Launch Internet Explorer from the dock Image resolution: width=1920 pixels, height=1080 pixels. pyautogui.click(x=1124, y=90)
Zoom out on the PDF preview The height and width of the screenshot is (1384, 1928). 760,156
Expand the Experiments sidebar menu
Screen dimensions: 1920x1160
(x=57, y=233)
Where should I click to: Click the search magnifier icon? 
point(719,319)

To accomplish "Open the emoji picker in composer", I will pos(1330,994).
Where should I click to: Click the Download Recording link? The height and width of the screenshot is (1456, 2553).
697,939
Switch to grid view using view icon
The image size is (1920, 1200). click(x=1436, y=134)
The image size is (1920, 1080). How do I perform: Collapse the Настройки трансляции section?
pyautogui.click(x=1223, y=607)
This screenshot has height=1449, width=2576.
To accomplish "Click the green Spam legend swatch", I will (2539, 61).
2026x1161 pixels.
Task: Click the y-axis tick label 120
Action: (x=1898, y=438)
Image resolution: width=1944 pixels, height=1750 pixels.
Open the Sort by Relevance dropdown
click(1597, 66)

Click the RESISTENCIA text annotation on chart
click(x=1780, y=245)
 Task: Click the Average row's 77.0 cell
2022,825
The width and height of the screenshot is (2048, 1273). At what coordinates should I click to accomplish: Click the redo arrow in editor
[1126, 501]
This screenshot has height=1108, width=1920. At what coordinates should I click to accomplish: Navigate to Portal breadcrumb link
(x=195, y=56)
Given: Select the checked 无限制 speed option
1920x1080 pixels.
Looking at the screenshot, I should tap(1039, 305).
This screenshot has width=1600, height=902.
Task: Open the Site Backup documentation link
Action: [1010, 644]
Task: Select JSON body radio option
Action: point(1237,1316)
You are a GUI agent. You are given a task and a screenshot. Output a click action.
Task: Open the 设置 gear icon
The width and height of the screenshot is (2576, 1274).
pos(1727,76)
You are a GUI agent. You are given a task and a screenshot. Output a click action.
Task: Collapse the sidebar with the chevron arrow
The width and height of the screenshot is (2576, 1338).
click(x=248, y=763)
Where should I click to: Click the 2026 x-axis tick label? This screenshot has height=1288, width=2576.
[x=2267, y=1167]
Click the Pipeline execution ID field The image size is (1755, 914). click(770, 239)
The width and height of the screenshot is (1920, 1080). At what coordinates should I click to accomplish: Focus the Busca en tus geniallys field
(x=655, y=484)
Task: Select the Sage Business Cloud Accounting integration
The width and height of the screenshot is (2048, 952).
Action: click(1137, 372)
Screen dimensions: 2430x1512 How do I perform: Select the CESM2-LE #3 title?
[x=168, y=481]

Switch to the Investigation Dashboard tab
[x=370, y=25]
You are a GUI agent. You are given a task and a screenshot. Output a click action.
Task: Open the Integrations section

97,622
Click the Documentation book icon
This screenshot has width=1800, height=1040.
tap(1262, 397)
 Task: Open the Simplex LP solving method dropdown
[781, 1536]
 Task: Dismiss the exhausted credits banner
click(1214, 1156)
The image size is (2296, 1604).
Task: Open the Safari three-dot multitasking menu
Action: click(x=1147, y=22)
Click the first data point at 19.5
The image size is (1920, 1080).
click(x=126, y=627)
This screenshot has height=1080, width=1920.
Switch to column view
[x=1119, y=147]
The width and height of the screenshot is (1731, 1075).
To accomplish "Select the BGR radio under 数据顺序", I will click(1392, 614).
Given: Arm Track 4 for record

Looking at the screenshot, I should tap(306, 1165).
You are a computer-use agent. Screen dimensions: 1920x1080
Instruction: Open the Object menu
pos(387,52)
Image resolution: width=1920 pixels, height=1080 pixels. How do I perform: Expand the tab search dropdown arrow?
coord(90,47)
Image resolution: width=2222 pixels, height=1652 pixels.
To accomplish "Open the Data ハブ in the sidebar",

Activity - Copy out precisely the lines from the line with "The width and height of the screenshot is (1731, 1075)." to the line with "You are a computer-use" in the material above, including those two lines and omitting all the rest.

Response to this task -
The width and height of the screenshot is (1731, 1075).
To accomplish "Select the BGR radio under 数据顺序", I will click(1392, 614).
Given: Arm Track 4 for record

Looking at the screenshot, I should tap(306, 1165).
You are a computer-use agent. Screen dimensions: 1920x1080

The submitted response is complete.